On Thu, 05 May 2005 09:28:40 +0200, Patrick Finnegan
<pat at computer-refuge.org> wrote:
woodelf declared on Wednesday 04 May 2005 10:04 pm:
Parker, Kevin wrote:
Do you know what the popular choice was?
My Guess is IBM-DOS ... MS-DOS only came more
popular with the clones. Now what programing languges
did you have back then? Assembler , Pascal and Fortran
come to mind.
Erm, you seem to have left out BASIC, one version of which didn't require
you to have disks to use (ROM BASIC); however, that was probably more
useful on the 5150 PC than the 5160 PC/XT since the PC had a cassette
interface you could use with it, which the XT lacks.
From 1980 onwards I worked for a computer center which was one of the
original IBM PC-vendors (in Norway, but the release was worldwide - we
were sworn to strict secrecy before the launch). We never sold any
casette-only or single-sided diskette models. I recall that we had a
number of boxes with CP-M 86 on the shelf, but we never sold a singele
one. We also had UCSD-Pascal(an odd operating system, reasonably
cross-platform), but almost everybody bought PC-DOS.

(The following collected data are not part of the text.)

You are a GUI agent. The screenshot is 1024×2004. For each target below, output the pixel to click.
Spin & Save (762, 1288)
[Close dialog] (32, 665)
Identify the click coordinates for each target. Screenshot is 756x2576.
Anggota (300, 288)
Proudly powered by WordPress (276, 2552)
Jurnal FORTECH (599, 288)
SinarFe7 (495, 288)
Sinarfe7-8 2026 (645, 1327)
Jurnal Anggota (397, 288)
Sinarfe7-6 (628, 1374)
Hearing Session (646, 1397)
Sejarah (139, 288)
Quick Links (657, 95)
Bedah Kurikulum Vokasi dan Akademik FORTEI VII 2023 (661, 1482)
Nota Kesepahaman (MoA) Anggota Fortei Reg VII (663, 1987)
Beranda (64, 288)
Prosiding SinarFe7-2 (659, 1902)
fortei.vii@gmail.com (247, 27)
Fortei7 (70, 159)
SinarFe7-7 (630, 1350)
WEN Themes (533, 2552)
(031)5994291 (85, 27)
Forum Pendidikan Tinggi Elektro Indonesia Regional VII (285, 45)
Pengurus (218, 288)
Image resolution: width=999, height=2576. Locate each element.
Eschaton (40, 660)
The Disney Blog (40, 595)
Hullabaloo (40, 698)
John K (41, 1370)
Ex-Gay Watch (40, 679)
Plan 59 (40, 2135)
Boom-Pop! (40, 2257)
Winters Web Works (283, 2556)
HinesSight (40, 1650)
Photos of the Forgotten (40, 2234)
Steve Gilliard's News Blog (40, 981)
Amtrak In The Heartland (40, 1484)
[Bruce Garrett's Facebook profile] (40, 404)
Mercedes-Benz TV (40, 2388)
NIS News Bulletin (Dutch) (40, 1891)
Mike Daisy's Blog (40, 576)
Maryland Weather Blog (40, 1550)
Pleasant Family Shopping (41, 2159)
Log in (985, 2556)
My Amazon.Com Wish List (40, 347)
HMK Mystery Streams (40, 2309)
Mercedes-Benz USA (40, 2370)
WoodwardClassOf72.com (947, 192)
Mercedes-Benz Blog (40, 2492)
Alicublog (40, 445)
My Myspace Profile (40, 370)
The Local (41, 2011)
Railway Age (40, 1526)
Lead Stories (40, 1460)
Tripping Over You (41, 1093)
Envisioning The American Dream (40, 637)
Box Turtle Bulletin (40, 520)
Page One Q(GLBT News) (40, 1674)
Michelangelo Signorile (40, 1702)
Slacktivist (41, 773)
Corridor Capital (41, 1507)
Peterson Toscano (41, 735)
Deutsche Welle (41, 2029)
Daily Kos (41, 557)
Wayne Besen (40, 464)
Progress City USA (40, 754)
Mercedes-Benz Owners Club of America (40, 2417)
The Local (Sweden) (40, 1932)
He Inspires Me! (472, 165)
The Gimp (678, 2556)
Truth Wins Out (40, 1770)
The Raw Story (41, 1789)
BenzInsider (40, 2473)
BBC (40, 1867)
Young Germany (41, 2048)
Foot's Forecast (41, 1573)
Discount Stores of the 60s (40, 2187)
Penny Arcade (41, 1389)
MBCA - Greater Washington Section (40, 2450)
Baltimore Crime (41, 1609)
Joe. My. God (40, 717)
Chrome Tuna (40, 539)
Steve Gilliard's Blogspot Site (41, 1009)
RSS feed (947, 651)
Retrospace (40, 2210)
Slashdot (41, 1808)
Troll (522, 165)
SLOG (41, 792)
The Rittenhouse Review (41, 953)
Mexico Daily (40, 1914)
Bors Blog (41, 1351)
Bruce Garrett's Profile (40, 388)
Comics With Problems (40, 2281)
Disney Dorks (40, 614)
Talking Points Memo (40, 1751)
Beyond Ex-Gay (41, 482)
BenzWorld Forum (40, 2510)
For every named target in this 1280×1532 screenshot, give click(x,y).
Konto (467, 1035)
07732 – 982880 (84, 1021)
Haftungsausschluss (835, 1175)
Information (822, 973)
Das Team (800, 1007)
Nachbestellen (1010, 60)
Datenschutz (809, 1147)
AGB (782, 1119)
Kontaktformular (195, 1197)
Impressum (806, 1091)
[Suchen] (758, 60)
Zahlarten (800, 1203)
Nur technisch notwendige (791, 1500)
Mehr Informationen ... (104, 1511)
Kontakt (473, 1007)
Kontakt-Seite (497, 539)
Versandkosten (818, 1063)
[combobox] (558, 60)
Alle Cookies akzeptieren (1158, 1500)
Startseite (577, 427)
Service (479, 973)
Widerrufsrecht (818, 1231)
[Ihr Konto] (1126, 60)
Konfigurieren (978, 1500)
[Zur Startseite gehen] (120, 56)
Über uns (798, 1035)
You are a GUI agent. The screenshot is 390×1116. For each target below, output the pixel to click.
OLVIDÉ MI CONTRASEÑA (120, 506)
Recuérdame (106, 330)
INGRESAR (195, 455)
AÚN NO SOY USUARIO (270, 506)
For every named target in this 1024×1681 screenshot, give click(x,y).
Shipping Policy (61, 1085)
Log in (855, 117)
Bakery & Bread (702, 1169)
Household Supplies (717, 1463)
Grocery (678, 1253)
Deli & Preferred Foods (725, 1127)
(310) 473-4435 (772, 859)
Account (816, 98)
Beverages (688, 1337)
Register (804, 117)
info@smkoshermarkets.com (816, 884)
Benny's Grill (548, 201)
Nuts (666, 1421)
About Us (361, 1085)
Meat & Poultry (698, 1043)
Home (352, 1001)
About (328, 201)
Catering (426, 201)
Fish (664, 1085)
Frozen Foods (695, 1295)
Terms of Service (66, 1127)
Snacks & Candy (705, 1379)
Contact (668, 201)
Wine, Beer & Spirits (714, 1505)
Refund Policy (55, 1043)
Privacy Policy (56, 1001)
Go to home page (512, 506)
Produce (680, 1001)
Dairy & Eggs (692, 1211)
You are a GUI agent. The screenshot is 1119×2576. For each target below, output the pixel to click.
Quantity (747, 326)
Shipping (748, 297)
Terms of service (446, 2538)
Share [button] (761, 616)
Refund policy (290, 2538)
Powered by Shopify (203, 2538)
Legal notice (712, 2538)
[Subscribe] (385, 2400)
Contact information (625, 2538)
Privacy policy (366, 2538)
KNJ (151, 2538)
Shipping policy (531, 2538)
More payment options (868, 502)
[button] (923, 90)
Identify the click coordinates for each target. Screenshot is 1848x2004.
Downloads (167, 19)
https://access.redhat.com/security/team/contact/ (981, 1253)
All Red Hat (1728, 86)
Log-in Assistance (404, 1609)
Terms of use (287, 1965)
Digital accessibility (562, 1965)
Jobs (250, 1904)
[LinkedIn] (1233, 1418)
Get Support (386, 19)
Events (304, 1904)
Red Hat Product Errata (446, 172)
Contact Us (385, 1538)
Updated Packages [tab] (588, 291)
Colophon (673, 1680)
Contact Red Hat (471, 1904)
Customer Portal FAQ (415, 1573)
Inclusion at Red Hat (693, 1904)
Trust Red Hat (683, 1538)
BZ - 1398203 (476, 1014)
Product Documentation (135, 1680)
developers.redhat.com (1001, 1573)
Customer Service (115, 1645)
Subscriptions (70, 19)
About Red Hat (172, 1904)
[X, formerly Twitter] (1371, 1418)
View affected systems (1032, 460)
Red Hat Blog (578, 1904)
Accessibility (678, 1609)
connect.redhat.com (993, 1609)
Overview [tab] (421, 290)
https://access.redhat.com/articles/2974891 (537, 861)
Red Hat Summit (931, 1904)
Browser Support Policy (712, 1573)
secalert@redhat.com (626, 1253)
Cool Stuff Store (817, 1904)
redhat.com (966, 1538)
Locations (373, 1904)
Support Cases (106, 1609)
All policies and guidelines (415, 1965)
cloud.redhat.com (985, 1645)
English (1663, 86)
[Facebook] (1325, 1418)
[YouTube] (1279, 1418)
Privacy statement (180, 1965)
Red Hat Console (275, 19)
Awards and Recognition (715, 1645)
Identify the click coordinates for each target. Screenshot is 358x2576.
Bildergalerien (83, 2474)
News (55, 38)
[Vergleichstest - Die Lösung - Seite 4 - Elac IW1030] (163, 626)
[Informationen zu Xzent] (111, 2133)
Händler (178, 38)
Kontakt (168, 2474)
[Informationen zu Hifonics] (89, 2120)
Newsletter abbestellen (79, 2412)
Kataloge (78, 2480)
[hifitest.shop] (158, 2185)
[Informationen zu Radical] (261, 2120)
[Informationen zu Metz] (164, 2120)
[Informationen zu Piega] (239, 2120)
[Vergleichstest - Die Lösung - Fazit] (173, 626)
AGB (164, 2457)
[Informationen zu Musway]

All the IBM 8088-based PCs had ROM BASIC. That was not really useful for
very much, except that you had a functioning computer even if you started
it without a boot diskette. When the XT came around, we also got COBOL
compilers which relied on BASIC for BCD arithmetic and conversion
functions. When the first clone PCs arrived, the COBOL applications and
compiler did not work on them until somebody came up with a TSR to replace
the IBM BASIC interpreter.
Most serious programming was done in Assembler, including large
applications like word processors. FORTRAN was also much used, and an
important banking application was made in IBM Pascal. All the compilers
were very expensive. The big breakthrough for hobbyist programmers came
with Turbo Pascal, the first affordable development tool for the PC.